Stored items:
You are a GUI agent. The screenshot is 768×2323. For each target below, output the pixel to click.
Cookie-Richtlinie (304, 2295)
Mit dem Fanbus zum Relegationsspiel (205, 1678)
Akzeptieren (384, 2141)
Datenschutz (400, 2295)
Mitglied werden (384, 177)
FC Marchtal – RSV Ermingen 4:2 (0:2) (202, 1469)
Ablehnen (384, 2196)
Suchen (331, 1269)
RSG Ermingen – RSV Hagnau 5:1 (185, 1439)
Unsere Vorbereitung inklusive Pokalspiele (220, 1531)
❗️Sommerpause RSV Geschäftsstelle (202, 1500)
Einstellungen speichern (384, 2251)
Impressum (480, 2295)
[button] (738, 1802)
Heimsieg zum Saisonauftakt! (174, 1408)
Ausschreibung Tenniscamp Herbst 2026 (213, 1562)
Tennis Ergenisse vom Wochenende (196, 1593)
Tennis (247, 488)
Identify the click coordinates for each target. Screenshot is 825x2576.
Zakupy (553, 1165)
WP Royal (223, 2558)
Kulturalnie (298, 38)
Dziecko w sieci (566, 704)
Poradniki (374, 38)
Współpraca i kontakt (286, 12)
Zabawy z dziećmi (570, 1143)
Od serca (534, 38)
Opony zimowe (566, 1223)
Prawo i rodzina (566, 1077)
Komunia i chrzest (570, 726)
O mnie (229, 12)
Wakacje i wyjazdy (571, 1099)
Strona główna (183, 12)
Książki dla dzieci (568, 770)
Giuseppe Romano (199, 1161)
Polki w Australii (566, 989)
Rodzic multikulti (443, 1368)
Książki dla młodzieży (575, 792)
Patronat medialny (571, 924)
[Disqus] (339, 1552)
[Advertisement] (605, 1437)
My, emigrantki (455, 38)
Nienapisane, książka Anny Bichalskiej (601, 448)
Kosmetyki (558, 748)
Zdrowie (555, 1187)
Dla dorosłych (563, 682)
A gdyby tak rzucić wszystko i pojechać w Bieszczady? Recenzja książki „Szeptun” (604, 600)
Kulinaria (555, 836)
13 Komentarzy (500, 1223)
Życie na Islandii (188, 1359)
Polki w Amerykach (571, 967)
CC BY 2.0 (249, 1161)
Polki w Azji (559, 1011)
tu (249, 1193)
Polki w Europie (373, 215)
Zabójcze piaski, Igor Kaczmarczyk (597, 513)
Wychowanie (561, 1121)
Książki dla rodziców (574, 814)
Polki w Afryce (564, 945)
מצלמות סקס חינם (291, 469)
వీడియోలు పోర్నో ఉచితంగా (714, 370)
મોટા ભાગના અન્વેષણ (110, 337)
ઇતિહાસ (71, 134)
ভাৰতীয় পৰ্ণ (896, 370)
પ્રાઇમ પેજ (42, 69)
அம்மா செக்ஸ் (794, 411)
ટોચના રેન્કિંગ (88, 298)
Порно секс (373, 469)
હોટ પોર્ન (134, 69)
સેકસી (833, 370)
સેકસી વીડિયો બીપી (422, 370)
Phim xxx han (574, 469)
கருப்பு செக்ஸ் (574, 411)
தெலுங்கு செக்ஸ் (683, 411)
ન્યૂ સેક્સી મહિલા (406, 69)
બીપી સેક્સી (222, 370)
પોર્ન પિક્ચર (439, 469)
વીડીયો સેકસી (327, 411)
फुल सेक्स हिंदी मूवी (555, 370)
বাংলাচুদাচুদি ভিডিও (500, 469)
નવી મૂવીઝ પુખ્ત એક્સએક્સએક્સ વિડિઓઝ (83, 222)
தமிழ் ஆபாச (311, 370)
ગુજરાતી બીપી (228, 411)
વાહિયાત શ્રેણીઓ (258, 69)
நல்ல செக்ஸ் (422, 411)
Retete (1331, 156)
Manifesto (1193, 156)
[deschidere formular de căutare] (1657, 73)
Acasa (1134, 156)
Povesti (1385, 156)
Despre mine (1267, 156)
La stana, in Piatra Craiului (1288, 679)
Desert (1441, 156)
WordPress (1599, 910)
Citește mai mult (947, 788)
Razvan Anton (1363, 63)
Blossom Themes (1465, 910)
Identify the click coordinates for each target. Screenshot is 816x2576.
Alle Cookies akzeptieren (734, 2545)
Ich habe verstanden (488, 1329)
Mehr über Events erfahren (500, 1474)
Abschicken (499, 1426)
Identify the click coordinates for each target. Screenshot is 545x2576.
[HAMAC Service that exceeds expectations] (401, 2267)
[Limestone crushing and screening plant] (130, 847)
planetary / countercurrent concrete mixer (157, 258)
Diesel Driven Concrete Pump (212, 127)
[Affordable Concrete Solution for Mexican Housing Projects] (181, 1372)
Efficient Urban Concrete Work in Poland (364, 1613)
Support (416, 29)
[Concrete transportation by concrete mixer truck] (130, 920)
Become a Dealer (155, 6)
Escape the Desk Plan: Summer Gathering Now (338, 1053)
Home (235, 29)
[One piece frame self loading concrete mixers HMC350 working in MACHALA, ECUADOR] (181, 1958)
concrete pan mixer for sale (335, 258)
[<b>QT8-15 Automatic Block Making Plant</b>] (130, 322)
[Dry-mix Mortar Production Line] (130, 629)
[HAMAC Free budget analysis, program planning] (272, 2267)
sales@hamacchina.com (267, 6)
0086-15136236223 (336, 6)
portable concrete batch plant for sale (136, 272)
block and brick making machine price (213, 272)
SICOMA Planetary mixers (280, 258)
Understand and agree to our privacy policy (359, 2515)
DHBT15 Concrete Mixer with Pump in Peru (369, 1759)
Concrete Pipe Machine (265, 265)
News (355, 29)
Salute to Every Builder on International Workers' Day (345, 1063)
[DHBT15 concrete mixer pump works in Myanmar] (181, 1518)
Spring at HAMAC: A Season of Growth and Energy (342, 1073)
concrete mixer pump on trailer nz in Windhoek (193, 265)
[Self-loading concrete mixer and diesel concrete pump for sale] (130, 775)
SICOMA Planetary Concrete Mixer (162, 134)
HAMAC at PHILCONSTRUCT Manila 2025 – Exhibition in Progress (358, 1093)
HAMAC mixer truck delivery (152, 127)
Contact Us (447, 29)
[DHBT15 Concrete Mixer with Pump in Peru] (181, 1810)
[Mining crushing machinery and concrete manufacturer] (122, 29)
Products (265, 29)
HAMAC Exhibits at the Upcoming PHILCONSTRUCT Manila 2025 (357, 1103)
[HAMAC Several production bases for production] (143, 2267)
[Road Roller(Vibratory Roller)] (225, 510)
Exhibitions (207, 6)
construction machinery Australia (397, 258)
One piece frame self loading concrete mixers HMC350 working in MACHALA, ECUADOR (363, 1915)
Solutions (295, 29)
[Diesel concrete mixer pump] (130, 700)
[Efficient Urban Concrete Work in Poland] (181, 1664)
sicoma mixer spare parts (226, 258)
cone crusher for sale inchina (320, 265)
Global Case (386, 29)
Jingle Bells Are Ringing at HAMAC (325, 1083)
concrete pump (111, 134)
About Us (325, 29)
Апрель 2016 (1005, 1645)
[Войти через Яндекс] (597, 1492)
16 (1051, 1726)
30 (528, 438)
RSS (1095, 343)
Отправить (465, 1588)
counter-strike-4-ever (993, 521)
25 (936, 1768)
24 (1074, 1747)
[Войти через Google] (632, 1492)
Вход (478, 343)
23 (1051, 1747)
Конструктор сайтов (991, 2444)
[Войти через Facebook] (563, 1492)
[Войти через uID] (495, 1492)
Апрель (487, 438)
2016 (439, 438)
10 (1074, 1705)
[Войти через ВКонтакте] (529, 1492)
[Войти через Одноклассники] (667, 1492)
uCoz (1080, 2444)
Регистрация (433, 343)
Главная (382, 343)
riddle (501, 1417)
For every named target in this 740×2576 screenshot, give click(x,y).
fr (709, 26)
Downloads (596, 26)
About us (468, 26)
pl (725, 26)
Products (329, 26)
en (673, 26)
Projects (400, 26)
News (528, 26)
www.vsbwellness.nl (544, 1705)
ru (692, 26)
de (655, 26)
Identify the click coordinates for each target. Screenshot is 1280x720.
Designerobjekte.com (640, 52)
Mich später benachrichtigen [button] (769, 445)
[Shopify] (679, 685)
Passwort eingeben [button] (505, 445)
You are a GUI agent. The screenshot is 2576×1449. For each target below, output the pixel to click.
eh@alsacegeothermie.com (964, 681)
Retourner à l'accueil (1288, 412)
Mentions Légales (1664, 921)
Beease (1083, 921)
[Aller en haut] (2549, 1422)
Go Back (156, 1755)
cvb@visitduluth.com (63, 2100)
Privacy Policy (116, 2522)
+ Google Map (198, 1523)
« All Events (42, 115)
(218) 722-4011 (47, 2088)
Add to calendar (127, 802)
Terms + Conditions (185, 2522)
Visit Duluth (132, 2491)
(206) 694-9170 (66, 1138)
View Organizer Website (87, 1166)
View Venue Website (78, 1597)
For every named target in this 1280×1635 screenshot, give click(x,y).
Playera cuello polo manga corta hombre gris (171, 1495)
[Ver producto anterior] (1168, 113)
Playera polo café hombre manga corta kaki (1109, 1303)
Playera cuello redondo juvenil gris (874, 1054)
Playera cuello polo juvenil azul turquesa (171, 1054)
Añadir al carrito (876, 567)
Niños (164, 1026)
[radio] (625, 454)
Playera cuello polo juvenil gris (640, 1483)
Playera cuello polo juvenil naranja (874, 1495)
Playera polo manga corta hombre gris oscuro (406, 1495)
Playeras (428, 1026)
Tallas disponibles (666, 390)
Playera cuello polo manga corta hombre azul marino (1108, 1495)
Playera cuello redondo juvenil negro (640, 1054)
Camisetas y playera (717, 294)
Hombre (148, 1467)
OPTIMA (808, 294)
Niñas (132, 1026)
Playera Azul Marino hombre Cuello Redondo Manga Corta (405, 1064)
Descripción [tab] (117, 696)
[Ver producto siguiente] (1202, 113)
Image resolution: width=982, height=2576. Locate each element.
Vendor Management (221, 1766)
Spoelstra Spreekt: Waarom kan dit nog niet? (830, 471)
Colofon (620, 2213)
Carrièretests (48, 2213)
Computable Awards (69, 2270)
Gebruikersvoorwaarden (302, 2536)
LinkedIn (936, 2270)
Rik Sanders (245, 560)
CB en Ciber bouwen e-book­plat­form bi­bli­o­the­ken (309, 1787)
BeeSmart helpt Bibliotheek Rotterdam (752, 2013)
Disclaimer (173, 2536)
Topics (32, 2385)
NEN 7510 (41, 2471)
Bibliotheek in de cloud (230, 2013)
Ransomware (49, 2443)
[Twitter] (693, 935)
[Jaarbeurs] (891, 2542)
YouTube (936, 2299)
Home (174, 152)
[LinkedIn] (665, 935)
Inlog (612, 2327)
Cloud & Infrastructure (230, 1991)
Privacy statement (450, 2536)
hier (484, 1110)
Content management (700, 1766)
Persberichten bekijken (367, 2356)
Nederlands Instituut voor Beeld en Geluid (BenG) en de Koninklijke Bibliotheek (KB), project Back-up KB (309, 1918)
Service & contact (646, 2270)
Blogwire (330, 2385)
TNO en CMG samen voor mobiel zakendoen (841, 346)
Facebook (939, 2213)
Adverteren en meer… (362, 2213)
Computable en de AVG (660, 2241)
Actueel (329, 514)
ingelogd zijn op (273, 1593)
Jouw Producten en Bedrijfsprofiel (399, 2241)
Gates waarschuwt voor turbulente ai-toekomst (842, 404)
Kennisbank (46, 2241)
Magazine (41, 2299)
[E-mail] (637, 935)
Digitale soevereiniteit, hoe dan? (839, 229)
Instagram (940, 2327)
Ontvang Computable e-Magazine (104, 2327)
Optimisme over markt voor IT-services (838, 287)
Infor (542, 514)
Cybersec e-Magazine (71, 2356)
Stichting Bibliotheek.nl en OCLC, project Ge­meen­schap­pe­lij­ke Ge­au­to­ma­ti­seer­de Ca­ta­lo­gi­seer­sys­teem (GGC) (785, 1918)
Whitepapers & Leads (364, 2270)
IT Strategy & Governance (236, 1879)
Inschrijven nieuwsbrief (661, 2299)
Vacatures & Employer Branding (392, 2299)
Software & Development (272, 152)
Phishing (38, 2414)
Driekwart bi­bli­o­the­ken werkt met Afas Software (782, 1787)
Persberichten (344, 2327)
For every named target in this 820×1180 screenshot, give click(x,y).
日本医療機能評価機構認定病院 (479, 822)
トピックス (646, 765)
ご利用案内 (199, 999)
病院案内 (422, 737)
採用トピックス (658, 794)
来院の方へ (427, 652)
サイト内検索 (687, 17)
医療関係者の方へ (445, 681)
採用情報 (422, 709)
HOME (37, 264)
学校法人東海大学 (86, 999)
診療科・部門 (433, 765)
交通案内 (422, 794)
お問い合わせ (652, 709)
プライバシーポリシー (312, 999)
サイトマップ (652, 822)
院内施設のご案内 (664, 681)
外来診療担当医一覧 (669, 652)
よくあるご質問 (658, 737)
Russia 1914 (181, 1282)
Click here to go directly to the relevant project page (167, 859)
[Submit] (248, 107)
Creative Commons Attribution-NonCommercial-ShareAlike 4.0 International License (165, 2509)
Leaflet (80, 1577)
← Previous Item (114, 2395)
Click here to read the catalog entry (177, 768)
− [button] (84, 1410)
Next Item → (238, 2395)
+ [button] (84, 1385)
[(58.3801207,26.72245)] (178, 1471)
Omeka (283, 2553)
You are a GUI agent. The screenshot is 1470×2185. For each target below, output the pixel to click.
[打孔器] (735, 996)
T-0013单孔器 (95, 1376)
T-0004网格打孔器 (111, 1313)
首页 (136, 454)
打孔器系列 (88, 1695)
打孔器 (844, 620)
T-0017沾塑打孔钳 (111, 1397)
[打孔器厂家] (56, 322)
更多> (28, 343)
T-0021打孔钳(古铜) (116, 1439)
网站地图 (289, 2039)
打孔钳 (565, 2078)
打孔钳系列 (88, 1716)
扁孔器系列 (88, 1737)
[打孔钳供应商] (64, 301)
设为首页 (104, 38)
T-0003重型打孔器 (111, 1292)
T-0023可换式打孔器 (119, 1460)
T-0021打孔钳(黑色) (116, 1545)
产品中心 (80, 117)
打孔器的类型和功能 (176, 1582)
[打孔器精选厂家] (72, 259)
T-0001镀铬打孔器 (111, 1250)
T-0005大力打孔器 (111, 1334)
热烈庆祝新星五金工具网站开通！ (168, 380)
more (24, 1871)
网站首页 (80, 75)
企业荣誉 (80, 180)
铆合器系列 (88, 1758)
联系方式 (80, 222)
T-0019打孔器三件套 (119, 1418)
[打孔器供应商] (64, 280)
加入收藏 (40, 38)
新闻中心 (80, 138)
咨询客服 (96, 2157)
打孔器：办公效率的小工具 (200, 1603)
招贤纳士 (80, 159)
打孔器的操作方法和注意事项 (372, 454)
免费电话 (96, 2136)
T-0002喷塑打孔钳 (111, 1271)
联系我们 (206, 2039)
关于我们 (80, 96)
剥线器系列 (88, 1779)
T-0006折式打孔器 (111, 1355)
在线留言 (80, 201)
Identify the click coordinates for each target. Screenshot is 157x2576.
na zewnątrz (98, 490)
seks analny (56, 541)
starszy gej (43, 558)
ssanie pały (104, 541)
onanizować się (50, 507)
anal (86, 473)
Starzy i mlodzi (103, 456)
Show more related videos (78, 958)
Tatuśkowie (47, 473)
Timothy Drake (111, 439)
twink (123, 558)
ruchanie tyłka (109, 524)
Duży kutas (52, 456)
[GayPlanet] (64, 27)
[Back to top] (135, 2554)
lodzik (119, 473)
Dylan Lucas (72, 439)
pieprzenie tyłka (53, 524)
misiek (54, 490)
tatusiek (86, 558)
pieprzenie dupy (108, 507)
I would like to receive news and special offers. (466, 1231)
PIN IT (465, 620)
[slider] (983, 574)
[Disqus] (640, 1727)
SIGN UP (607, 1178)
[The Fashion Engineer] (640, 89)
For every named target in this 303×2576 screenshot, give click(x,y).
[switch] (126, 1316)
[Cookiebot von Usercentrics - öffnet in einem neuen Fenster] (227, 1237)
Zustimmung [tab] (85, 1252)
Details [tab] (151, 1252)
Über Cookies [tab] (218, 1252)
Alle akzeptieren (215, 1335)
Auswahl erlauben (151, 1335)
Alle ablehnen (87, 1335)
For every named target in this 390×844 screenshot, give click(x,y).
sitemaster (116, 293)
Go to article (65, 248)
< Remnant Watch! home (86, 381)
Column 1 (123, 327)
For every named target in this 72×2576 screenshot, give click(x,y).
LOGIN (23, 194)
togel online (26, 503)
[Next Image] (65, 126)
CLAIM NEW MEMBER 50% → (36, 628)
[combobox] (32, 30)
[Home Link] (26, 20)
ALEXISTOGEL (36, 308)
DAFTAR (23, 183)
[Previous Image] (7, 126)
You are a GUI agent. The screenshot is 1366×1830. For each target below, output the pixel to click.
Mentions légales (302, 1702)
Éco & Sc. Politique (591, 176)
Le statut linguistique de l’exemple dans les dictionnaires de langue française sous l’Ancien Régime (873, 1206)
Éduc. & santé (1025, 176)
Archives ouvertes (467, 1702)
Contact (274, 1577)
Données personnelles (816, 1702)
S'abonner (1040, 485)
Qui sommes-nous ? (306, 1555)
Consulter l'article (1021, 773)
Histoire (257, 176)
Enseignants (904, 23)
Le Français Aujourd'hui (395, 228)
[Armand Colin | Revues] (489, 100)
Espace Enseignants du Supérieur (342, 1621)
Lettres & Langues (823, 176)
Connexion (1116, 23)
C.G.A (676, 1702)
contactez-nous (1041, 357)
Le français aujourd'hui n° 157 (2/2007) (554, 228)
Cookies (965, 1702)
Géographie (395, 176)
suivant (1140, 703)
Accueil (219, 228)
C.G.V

▶ **TASK PROMPT**
The lines needed run from the first line of the data through the line containing "Datenschutz (400, 2295)"; give them again exactly and nothing else.

▶ **RESPONSE AREA**
You are a GUI agent. The screenshot is 768×2323. For each target below, output the pixel to click.
Cookie-Richtlinie (304, 2295)
Mit dem Fanbus zum Relegationsspiel (205, 1678)
Akzeptieren (384, 2141)
Datenschutz (400, 2295)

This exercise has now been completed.